Things to do =
A - Reproduce verbatim the passage of the early airmail account from "Young aviator Ralph" to "passenger also survived.".
B - Write the next part of the account of Ralph E. McMillen and the early Missouri airmail flights, beginning after its final sentence.

Document extract =
_ _ _ _
A lot of folks know that Charles Lindbergh flew the mail from St. Louis to Chicago for a while, crashing a few times along the way—which didn’t discourage him from thinking he could fly from New York to Paris.  The Postal Service says the first regularly scheduled airmail service in this country was a route linking New York City, Washington, D. C., and Philadelphia in May, 1918.

Elvin believes the three cities linked on the first REAL air mail flight were Callao, Bevier, and Macon, Missouri on December 4, 1912.

Young aviator Ralph E. McMillen (shown with his wife about 1909)  was flying a Curtiss Model D pusher plane that he had purchased from Glenn Curtis, himself, after graduating from the Curtiss Flying School, a competitor to the Wright Brothers school, when he arrived at the United Aviators field in the northern part of Macon, Missouri on November 29, 1912.  He flew from there, over Bevier, and landed at Callao, about nine miles west.

He was flying with one leg tightly strapped into an iron “trough,” the result of a crash in May while giving flights in Perry, Iowa.  His passenger that day panicked when they were up about 125 feet and grabbed the control wires. McMillen was unconscious for four days with two broken legs and busted ribs among other injuries. The passenger also survived.
_ _ _ _
Data shown =
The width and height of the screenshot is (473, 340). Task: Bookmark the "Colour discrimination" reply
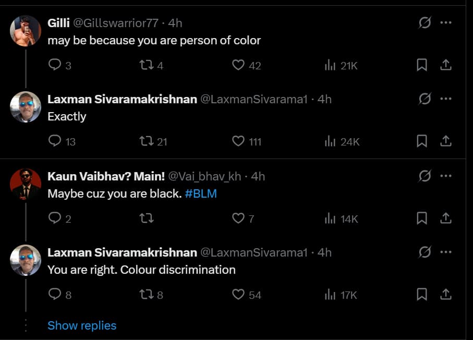point(422,295)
_ _ _ _
Results for the exercise =
A -
Young aviator Ralph E. McMillen (shown with his wife about 1909)  was flying a Curtiss Model D pusher plane that he had purchased from Glenn Curtis, himself, after graduating from the Curtiss Flying School, a competitor to the Wright Brothers school, when he arrived at the United Aviators field in the northern part of Macon, Missouri on November 29, 1912.  He flew from there, over Bevier, and landed at Callao, about nine miles west.

He was flying with one leg tightly strapped into an iron “trough,” the result of a crash in May while giving flights in Perry, Iowa.  His passenger that day panicked when they were up about 125 feet and grabbed the control wires. McMillen was unconscious for four days with two broken legs and busted ribs among other injuries. The passenger also survived.

B -
The Macon newspaper praised him as “a skilled bird-man,” a man of “splendid courage and self-confidence.”  His historic airmail flight came a few days later, on December 4 when he flew from Callao with a “large package of letters” addressed to Macon residents.  He dropped a package at Bevier. He didn’t get all the way through to Macon on the first flight.  Clouds forced him to return to Callao in the morning after package-drop at Bevier.  But the afternoon turned clear and he flew straight to Macon in about half an hour, the last five minutes spent circling the town.

The accounts say he set a record by climbing to 8,000 feet although he cruised at 2,000. “By travelling at great elevation it gives the aviator better control of his craft, should the engine balk or anything happen; he could pick out his place to alight, and descend slowly, while at an altitude of 100 or 200 feet the craft would select its own place to light,” said the Macon Republican.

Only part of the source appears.